Today, the choices we are being offered by the major parties with regards to the current wars are not nearly as stark as they are often presented either. The tens of thousands of troops that Barack Obama would leave behind to occupy Iraq, even after the withdrawal of combat troops over a 16-month period, will still be able to wreak significant havoc. And both major parties couldn’t agree more on escalating the war in Afghanistan, which inevitably means killing more innocent civilians. In fact, the only points of contention between the candidates appear to be over who will send more troops and who said so first.
But what if you’re against killing, period? What if you think that a single-payer, universal health care system is the only solution to our current crisis? What if you are among the vast majority of Americans who opposed the $850 billion bailout for Wall Street? Supporters of Obama argue that now is simply not the time to demand accountability, push for more fundamental change or vote for a third party because the situation is just too dire.
On issues like climate change, however, the world can no more afford the Democrats’ incremental change than the current Republican policy. Leading experts, such as NASA climate scientist Dr. James Hansen, have repeatedly warned that the U.S. must significantly reduce its greenhouse gas emissions over the next few years if we want to avoid the most devastating effects of global warming. Recognizing the gravity of this crisis, Al Gore recently called on the government “to commit to producing 100 percent of our electricity from renewable energy and truly clean carbon-free sources within 10 years.” Obama, on the other hand, denies the need for such drastic action. Even if he reaches his modest goals of eliminating oil imports from the Middle East and Venezuela over the next 10 years and ensuring that 25 percent of our electricity comes from renewable sources by 2025, it will be too little, too late.
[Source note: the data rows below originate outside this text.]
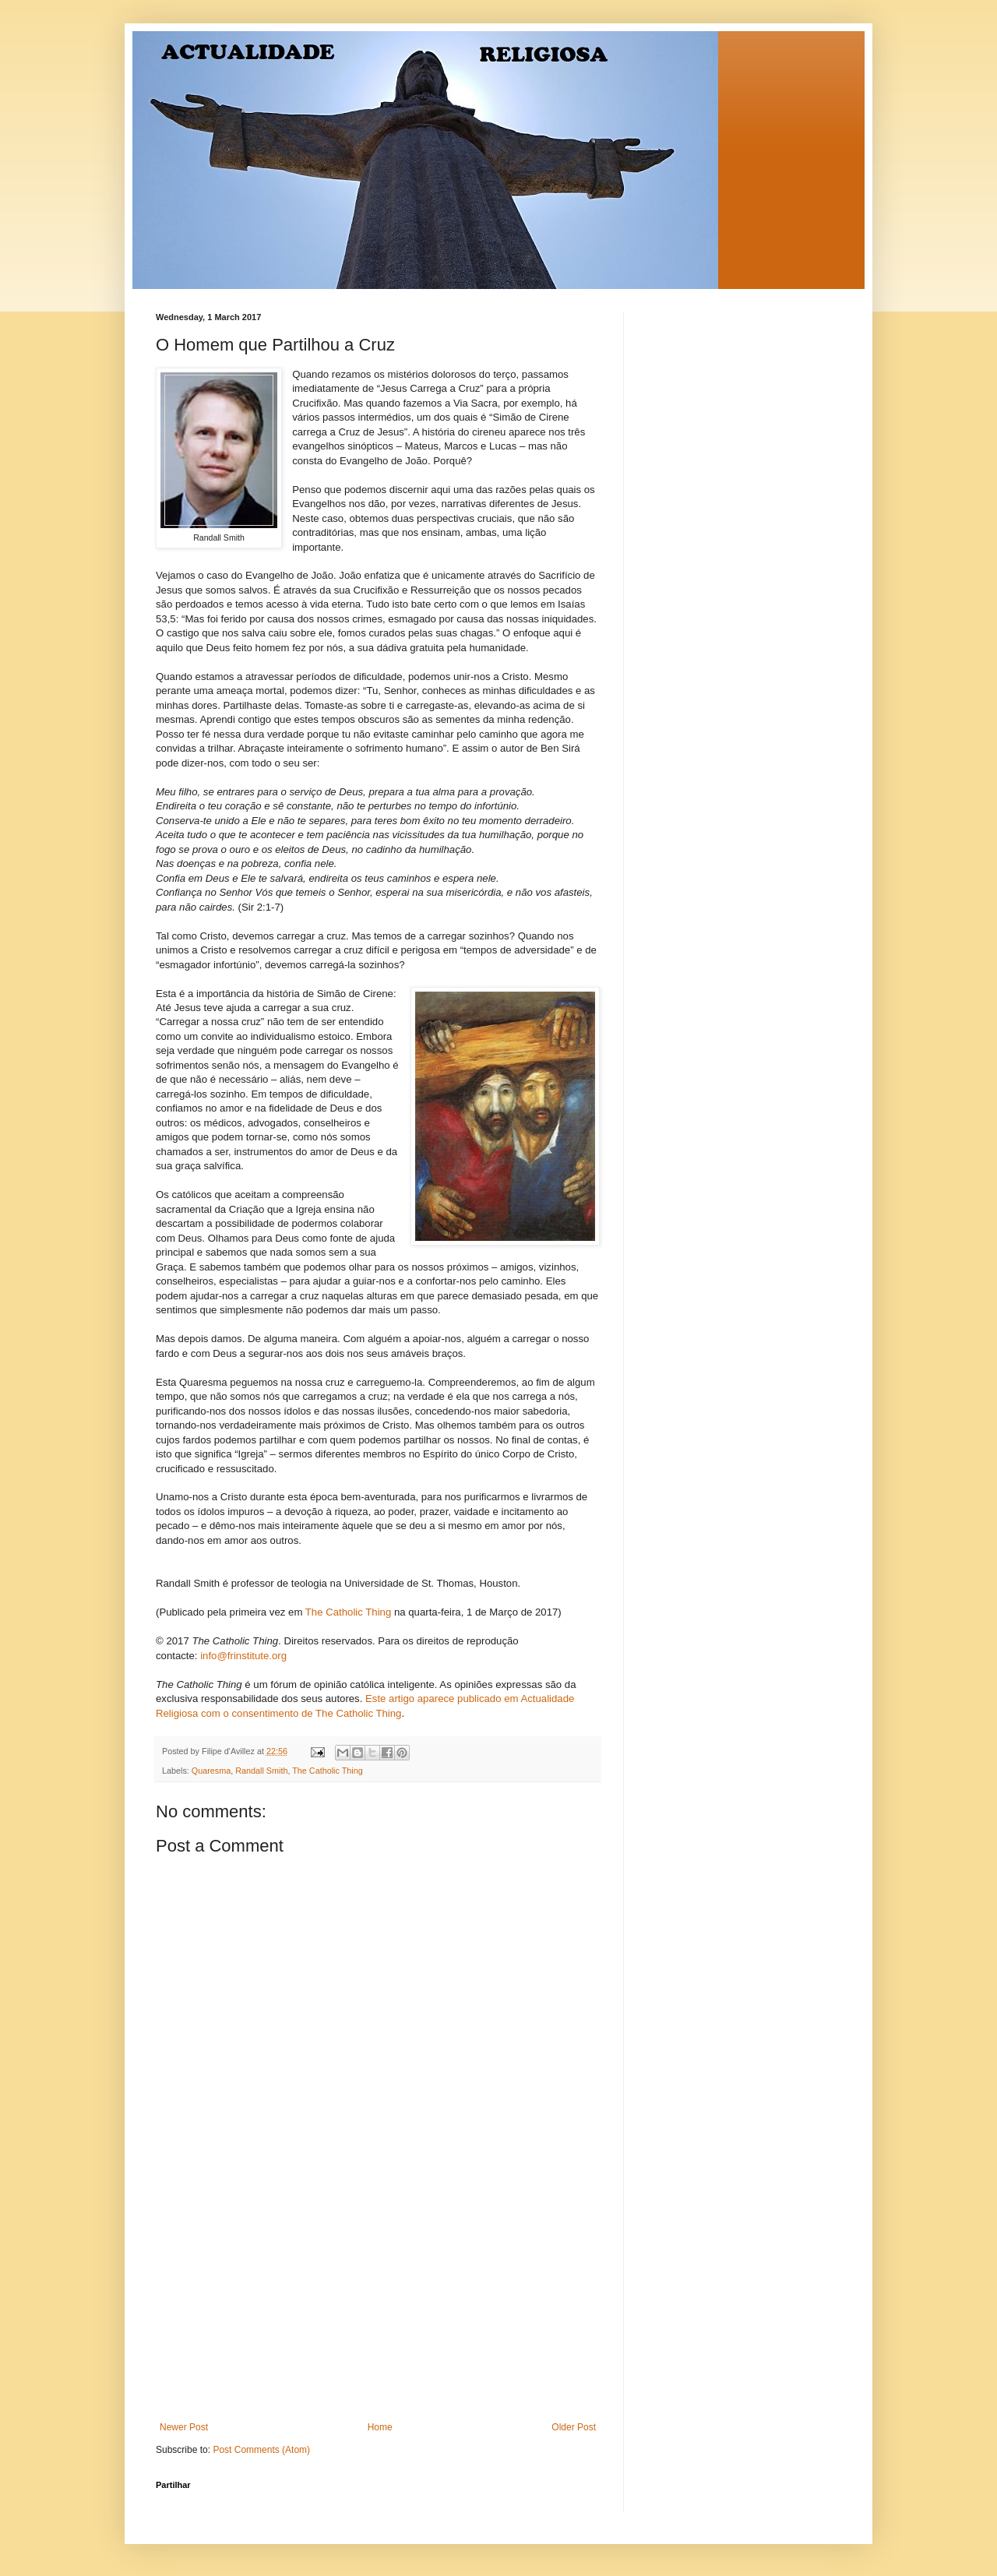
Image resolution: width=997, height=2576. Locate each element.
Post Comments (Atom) (261, 2449)
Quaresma (211, 1770)
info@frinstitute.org (243, 1656)
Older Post (573, 2427)
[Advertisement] (378, 2305)
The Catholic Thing (348, 1612)
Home (380, 2427)
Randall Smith (261, 1770)
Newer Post (184, 2427)
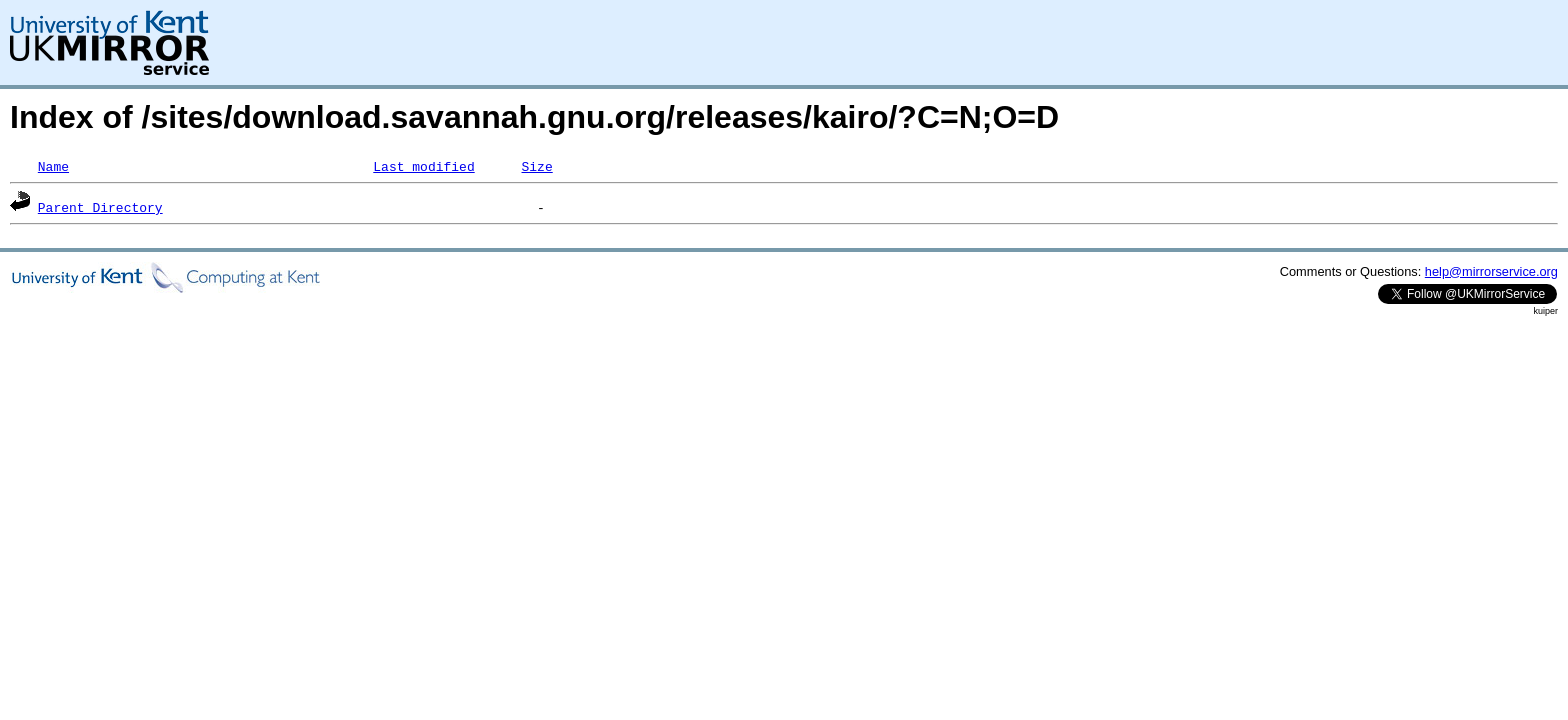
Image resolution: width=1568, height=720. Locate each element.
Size (536, 166)
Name (53, 166)
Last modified (423, 166)
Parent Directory (100, 207)
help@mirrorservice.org (1491, 271)
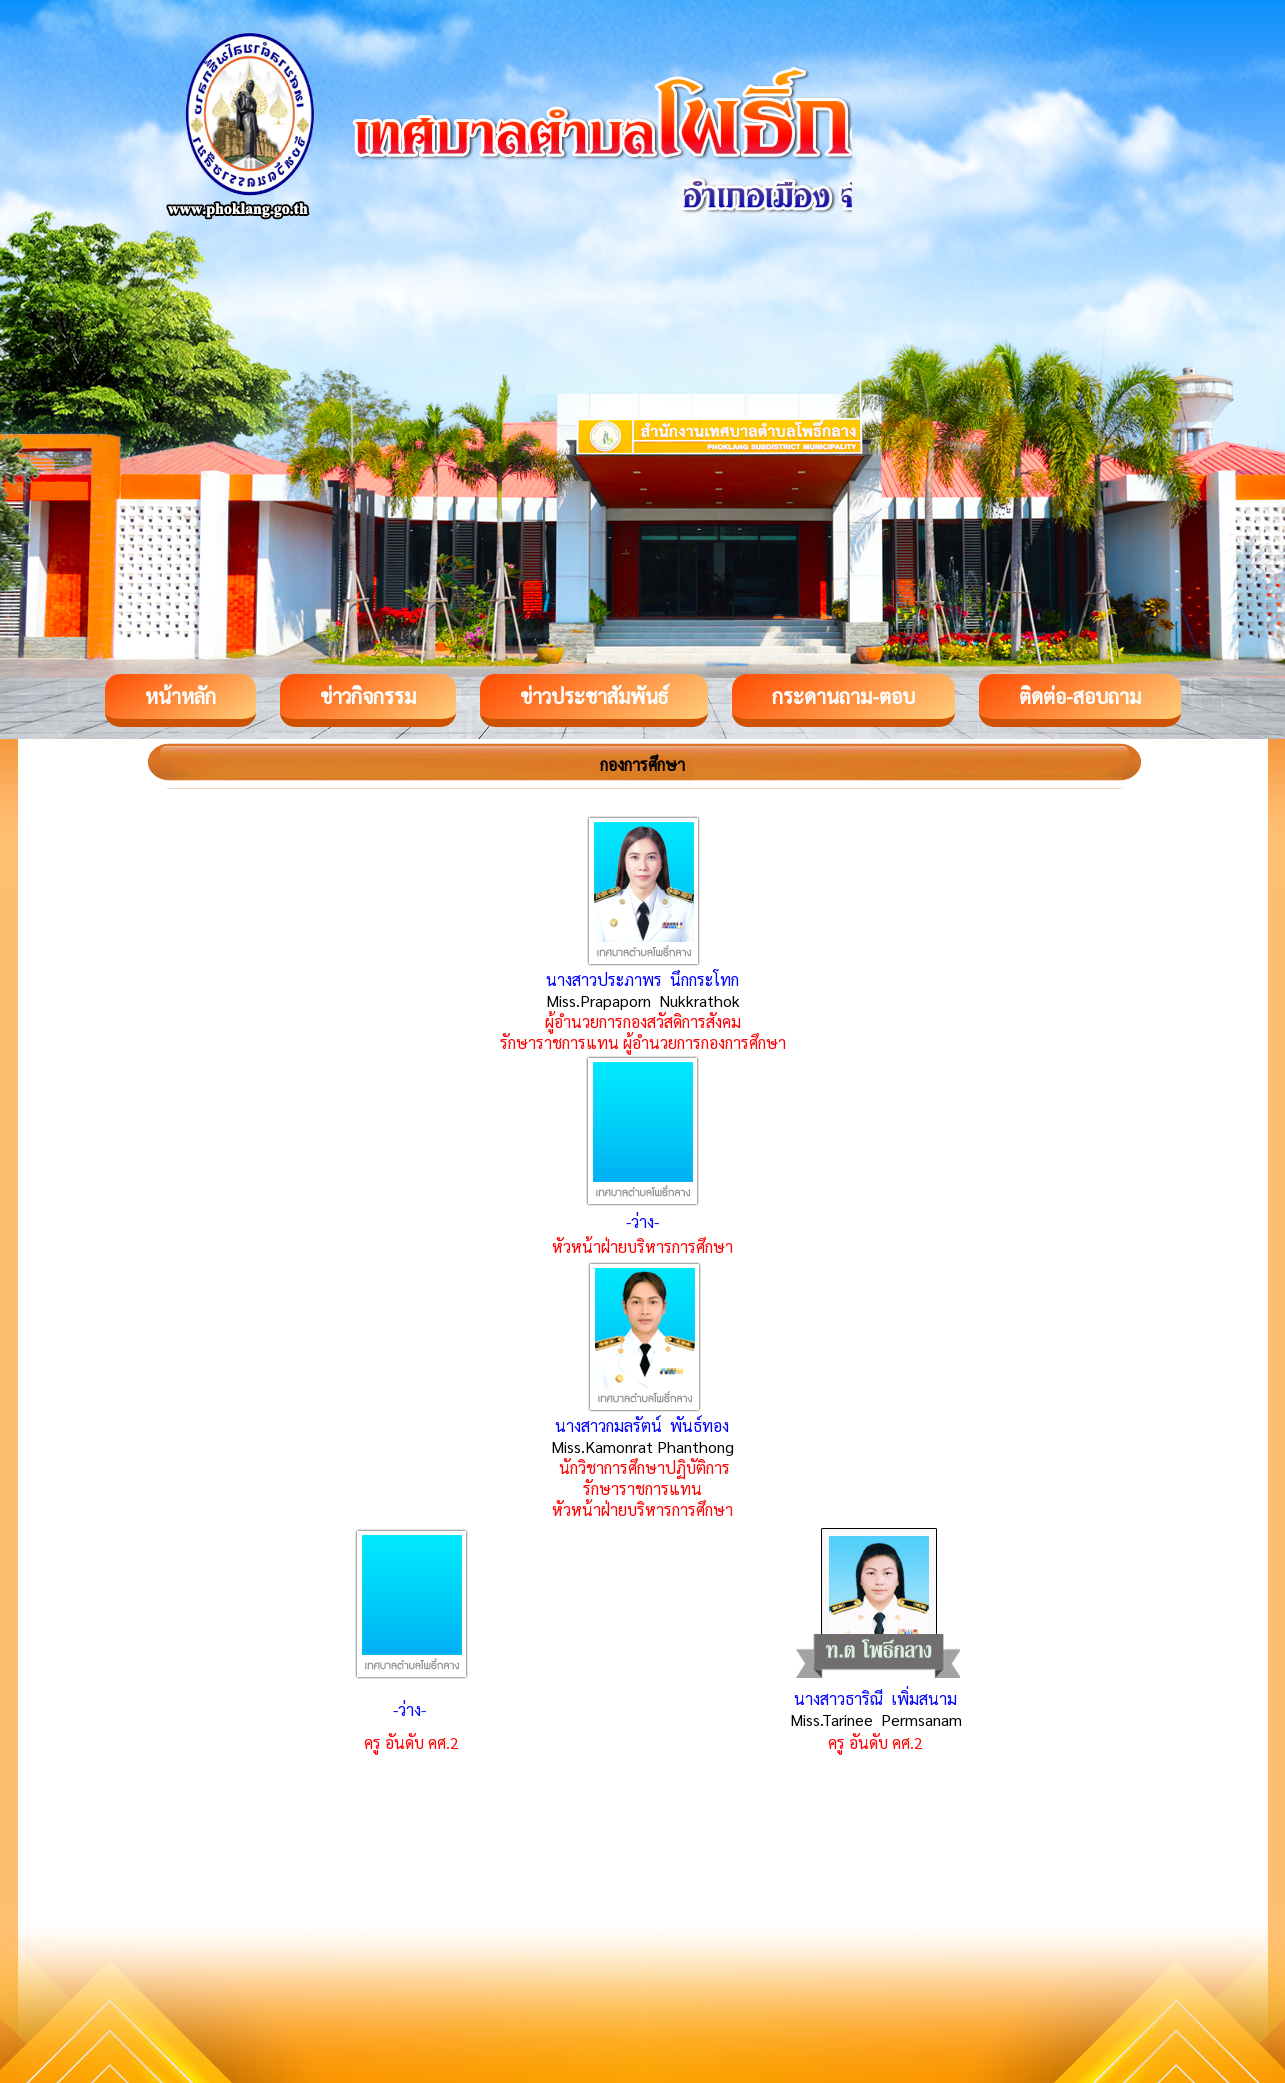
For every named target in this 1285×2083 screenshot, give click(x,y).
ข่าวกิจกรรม (368, 696)
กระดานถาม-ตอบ (843, 696)
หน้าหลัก (180, 696)
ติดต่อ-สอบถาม (1080, 696)
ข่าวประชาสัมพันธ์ (594, 696)
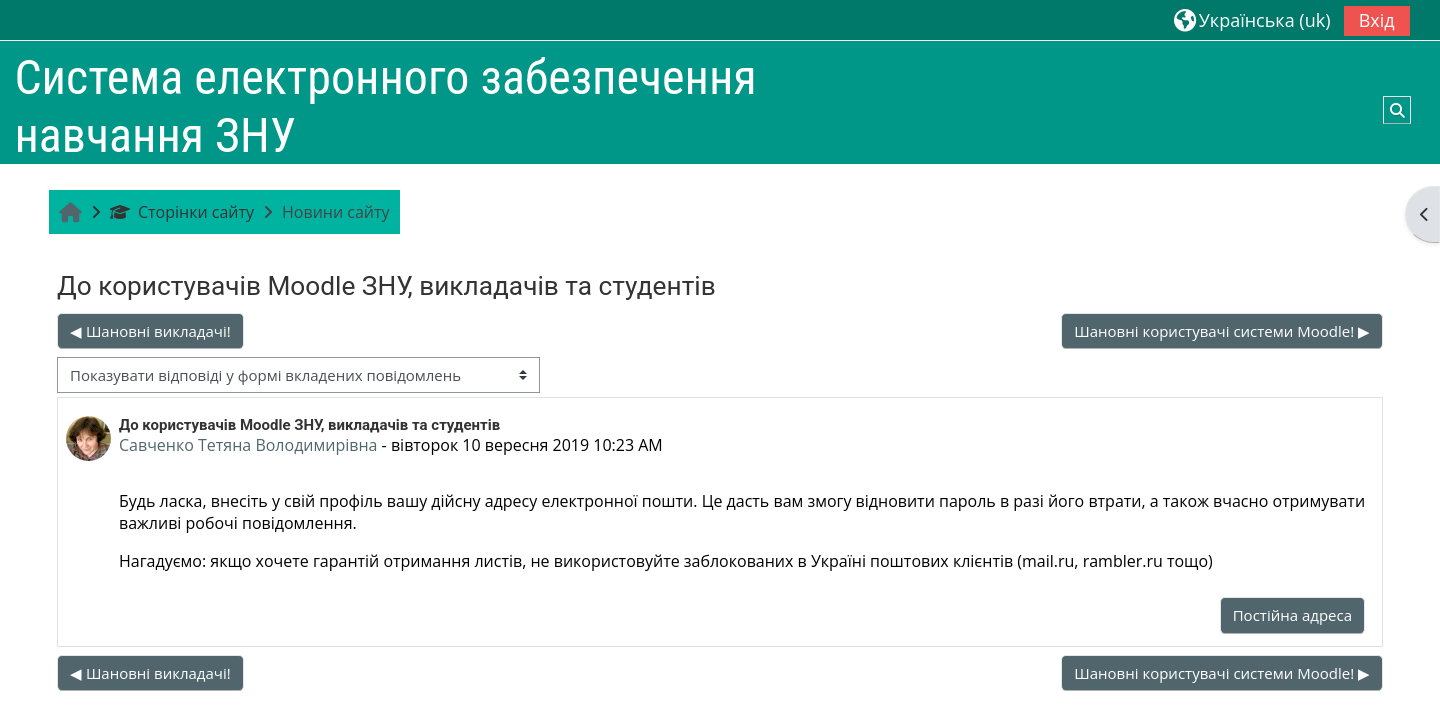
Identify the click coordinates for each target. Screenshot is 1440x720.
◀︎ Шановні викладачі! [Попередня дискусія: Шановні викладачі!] (150, 331)
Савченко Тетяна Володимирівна (248, 445)
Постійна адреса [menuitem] (1292, 615)
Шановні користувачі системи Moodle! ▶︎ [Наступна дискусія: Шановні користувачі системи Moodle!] (1222, 331)
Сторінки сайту (182, 212)
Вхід (1377, 20)
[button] (1252, 19)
Every four years we are told that we face the most important election of our lifetimes, and that voting for anyone but a Democrat only increases the likelihood of a Republican victory that the country just cannot bear. Anyone who buys this argument must ask themselves: when will the situation in this country and the world not be desperate? When will the Republican candidate not be so terrible that we can afford to think outside the box and build a credible alternative to the two-party system? How long must we make concessions on key issues that quite literally mean life and death to so many? If not now, when should we demand fundamental change for our vote? For the Democratic faithful that day will never come. The lesser of two evils logic will always apply. They will always sacrifice the possibility of electing a government that would enact a truly progressive agenda at the altar of so-called pragmatism.